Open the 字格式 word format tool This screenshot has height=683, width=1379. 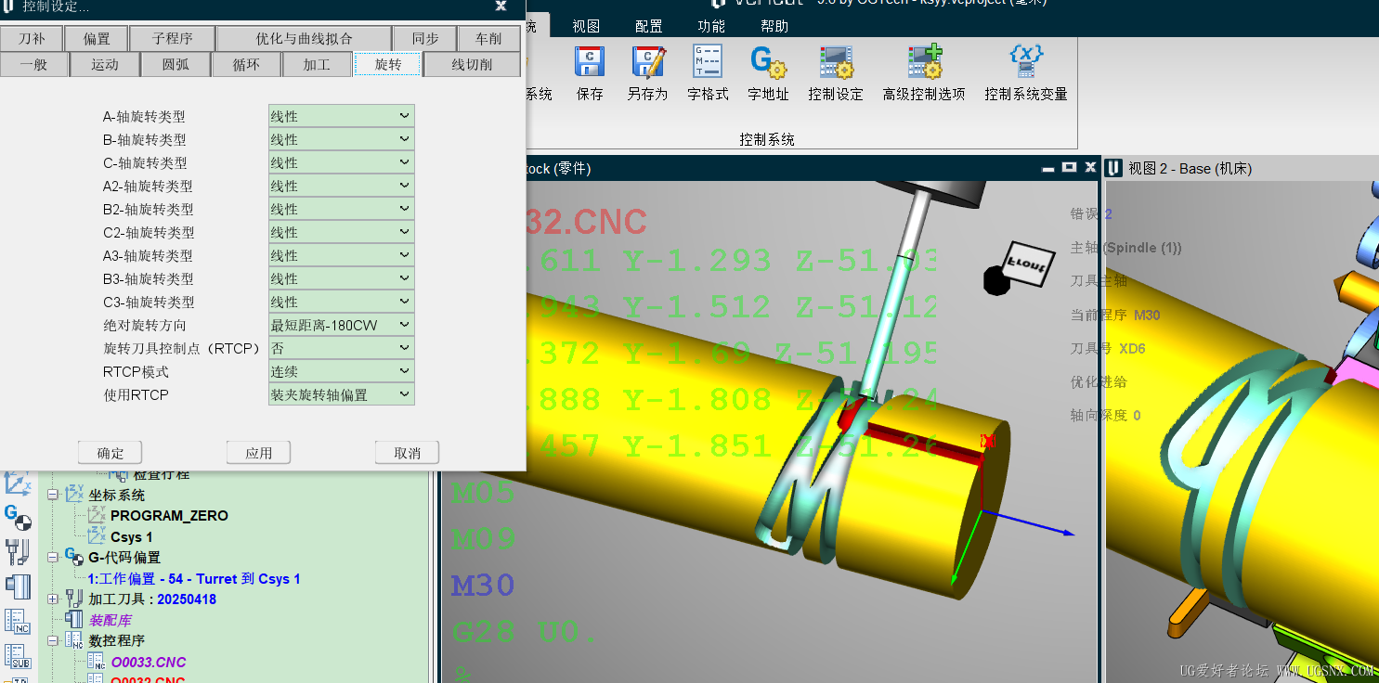coord(708,62)
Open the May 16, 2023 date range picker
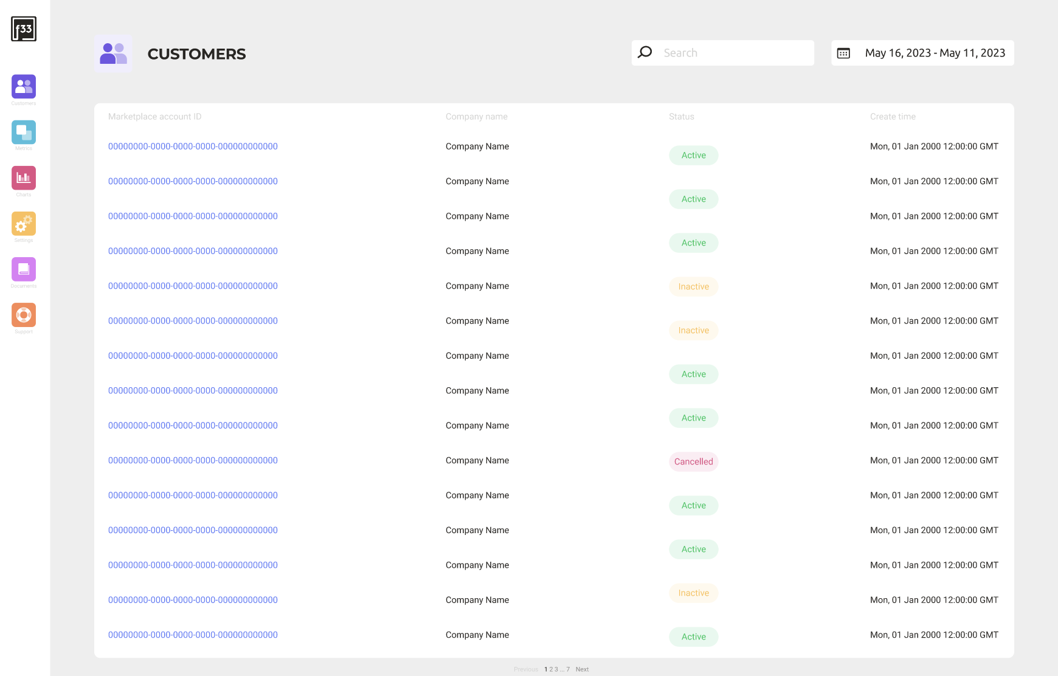 (935, 53)
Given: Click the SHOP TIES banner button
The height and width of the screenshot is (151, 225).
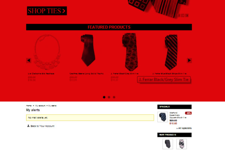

----------------------------------------

## Problem statement
The result should hold only the lines from the line with "Open the May 16, 2023 date range picker" through the final line of the records above, copied exactly, with pictures left out.

## Exercise solution
Open the May 16, 2023 date range picker
 (935, 53)
Given: Click the SHOP TIES banner button
The height and width of the screenshot is (151, 225).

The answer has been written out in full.